Work to be completed: Return the full listing below, unchanged.
START Task data
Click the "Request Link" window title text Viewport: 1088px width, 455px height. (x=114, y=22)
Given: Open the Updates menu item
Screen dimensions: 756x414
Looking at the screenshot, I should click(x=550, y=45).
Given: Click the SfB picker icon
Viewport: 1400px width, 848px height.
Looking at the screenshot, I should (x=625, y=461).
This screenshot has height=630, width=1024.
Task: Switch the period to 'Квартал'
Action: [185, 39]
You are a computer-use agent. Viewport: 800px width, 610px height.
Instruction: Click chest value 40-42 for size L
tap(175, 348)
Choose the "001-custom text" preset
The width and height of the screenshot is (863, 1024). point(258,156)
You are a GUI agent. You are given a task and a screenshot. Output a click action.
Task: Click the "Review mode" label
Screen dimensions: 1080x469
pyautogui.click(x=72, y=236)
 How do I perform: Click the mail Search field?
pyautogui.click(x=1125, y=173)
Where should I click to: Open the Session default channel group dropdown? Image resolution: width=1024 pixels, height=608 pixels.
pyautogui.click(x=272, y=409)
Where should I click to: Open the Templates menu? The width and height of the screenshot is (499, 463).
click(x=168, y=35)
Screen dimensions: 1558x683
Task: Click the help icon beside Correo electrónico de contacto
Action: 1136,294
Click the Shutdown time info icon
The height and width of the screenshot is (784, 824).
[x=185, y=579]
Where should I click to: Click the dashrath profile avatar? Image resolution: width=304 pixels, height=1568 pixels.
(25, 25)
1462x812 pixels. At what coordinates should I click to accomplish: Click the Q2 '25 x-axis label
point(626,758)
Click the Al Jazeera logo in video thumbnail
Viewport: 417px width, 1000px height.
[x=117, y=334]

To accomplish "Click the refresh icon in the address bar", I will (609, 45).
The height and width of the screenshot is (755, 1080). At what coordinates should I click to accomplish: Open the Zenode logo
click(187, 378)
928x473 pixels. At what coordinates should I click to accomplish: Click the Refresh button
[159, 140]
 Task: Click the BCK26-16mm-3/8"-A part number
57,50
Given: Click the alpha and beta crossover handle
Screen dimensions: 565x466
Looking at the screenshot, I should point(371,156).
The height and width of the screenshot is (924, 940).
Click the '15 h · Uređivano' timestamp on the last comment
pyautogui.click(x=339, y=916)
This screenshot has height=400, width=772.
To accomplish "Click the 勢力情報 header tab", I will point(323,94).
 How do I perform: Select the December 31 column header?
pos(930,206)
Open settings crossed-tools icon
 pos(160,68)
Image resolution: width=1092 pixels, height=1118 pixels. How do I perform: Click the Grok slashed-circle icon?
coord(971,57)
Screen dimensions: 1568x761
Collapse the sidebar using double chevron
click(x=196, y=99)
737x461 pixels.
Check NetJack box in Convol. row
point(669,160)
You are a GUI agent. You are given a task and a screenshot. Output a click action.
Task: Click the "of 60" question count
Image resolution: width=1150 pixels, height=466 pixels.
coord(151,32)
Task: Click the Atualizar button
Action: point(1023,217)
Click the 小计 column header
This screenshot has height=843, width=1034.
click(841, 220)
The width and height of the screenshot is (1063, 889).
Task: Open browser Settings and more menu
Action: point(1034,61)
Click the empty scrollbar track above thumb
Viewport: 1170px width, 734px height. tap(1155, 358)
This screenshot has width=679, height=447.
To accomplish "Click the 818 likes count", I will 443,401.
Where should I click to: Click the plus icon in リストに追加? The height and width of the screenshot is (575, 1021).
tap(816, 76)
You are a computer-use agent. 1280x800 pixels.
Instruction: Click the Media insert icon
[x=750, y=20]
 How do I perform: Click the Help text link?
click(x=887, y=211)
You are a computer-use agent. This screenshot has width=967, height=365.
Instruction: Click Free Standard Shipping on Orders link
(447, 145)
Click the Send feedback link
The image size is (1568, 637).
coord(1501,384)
END Task data
Answer:
Click the "Request Link" window title text Viewport: 1088px width, 455px height. (x=114, y=22)
Given: Open the Updates menu item
Screen dimensions: 756x414
Looking at the screenshot, I should click(x=550, y=45).
Given: Click the SfB picker icon
Viewport: 1400px width, 848px height.
Looking at the screenshot, I should (x=625, y=461).
This screenshot has height=630, width=1024.
Task: Switch the period to 'Квартал'
Action: [185, 39]
You are a computer-use agent. Viewport: 800px width, 610px height.
Instruction: Click chest value 40-42 for size L
tap(175, 348)
Choose the "001-custom text" preset
The width and height of the screenshot is (863, 1024). point(258,156)
You are a GUI agent. You are given a task and a screenshot. Output a click action.
Task: Click the "Review mode" label
Screen dimensions: 1080x469
pyautogui.click(x=72, y=236)
 How do I perform: Click the mail Search field?
pyautogui.click(x=1125, y=173)
Where should I click to: Open the Session default channel group dropdown? Image resolution: width=1024 pixels, height=608 pixels.
pyautogui.click(x=272, y=409)
Where should I click to: Open the Templates menu? The width and height of the screenshot is (499, 463).
click(x=168, y=35)
Screen dimensions: 1558x683
Task: Click the help icon beside Correo electrónico de contacto
Action: 1136,294
Click the Shutdown time info icon
The height and width of the screenshot is (784, 824).
[x=185, y=579]
Where should I click to: Click the dashrath profile avatar? Image resolution: width=304 pixels, height=1568 pixels.
(25, 25)
1462x812 pixels. At what coordinates should I click to accomplish: Click the Q2 '25 x-axis label
point(626,758)
Click the Al Jazeera logo in video thumbnail
Viewport: 417px width, 1000px height.
[x=117, y=334]

To accomplish "Click the refresh icon in the address bar", I will (609, 45).
The height and width of the screenshot is (755, 1080). At what coordinates should I click to accomplish: Open the Zenode logo
click(187, 378)
928x473 pixels. At what coordinates should I click to accomplish: Click the Refresh button
[159, 140]
 Task: Click the BCK26-16mm-3/8"-A part number
57,50
Given: Click the alpha and beta crossover handle
Screen dimensions: 565x466
Looking at the screenshot, I should point(371,156).
The height and width of the screenshot is (924, 940).
Click the '15 h · Uređivano' timestamp on the last comment
pyautogui.click(x=339, y=916)
This screenshot has height=400, width=772.
To accomplish "Click the 勢力情報 header tab", I will point(323,94).
 How do I perform: Select the December 31 column header?
pos(930,206)
Open settings crossed-tools icon
 pos(160,68)
Image resolution: width=1092 pixels, height=1118 pixels. How do I perform: Click the Grok slashed-circle icon?
coord(971,57)
Screen dimensions: 1568x761
Collapse the sidebar using double chevron
click(x=196, y=99)
737x461 pixels.
Check NetJack box in Convol. row
point(669,160)
You are a GUI agent. You are given a task and a screenshot. Output a click action.
Task: Click the "of 60" question count
Image resolution: width=1150 pixels, height=466 pixels.
coord(151,32)
Task: Click the Atualizar button
Action: point(1023,217)
Click the 小计 column header
This screenshot has height=843, width=1034.
click(841, 220)
The width and height of the screenshot is (1063, 889).
Task: Open browser Settings and more menu
Action: point(1034,61)
Click the empty scrollbar track above thumb
Viewport: 1170px width, 734px height. tap(1155, 358)
This screenshot has width=679, height=447.
To accomplish "Click the 818 likes count", I will 443,401.
Where should I click to: Click the plus icon in リストに追加? The height and width of the screenshot is (575, 1021).
tap(816, 76)
You are a computer-use agent. 1280x800 pixels.
Instruction: Click the Media insert icon
[x=750, y=20]
 How do I perform: Click the Help text link?
click(x=887, y=211)
You are a computer-use agent. This screenshot has width=967, height=365.
Instruction: Click Free Standard Shipping on Orders link
(447, 145)
Click the Send feedback link
The image size is (1568, 637).
coord(1501,384)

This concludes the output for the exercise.